Eifel-Krieg
»Du traust mir einfach nicht, ich weiß alle möglichen Sachen nicht.«
Kevin antwortete leise: »Das ist doch Quatsch.«
»Ich schicke den Film zur Staatsanwaltschaft. Ist das okay?«
»Ja, klar«, sagte der Junge und nickte heftig.

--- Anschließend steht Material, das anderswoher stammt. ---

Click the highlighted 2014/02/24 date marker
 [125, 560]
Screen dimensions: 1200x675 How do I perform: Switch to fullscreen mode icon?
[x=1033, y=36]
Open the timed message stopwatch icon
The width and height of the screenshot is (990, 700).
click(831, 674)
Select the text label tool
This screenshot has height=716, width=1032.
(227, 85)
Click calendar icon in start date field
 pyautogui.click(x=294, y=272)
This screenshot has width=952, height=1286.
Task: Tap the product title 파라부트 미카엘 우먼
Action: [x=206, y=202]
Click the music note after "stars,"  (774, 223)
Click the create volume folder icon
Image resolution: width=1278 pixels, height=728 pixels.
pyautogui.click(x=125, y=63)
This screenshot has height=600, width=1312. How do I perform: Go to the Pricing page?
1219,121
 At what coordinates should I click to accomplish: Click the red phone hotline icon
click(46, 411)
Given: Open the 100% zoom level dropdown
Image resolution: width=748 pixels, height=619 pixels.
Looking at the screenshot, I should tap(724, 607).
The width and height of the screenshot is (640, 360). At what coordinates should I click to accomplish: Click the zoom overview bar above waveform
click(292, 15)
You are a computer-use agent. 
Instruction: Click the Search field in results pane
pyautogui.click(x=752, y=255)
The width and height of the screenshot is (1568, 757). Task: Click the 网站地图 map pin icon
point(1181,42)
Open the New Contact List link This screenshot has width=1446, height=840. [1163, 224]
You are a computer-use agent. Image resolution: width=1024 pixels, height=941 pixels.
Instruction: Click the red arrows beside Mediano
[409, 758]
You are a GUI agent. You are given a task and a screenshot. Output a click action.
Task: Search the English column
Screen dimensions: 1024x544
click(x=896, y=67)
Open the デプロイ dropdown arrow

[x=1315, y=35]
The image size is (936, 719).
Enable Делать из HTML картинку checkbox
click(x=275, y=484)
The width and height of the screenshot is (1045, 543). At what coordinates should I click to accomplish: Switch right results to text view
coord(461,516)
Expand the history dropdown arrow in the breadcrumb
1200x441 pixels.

»Dann habe ich noch eine Frage in Bezug auf die Armbruste. Was sind das für Geräte?«
»Modernste Technik, modernste Materialien. Die haben einen Druck von fünfzig Kilopond und mehr. Mit denen schießt du Aluminiumbolzen glatt durch jede Tür. Und du bist auf dreißig bis vierzig Meter zielsicher. Die Dinger sind lautlos und tödlich.«
»Habt ihr damit geschossen?«
»Natürlich. Also, da kriegt man richtig Angst. Wir haben aus zwanzig Metern auf einen Autoreifen geschossen. Glatt durchschlagen. Veit hat immer gesagt: ›Wir müssen lautlos sein wie die Kobras.‹ Und so lief das auch.«
»Ich weiß noch nicht, was ich mir unter einem Geländemarsch über vierzig Kilometer vorstellen soll.«
»Du kriegst ein GPS-Gerät, mit dem du immer deinen Standpunkt bestimmen kannst. Es ist egal, ob es Nacht ist oder Tag. Dann weißt du, du musst von Bongard über Hillesheim und dann runter ins Ahrtal gehen. Vom Ahrtal aus kannst du Stichtouren machen. Also in ein Dorf oder an einen Aussichtspunkt. Zum Beispiel Blankenheim. Dann gehst du aus dem Ahrtal heraus zum Nürburgring. Von da gehst du wieder über Kelberg zurück. Du hast vier Schokoriegel, das Wasser musst du dir suchen. Du darfst mit keinem Menschen reden, und es ist das Beste, wenn keiner dich sieht. Also gehst du immer durch Wälder, du kreuzt höchstens mal Weideflächen oder Anbaugebiete. Und es kann sein, dass Glaubrecht dir eine Falle stellt und dich angreift. Bei mir hat er das zweimal getan. Das war ziemlich schlimm.«
»Wie oft gab es solche Märsche?«
»Bei mir sechs Mal.«
»Und was haben sie dir zum Abschied gesagt?«
»Dass ich alles vergessen soll, oder ich bin tot.«
»Wer hat dir das gesagt?«
»Der Chef. Weidemann.«
»Und er hat wirklich gesagt ›oder du bist tot‹?«
»Ja«, sagte Kevin und hielt meinem Blick stand.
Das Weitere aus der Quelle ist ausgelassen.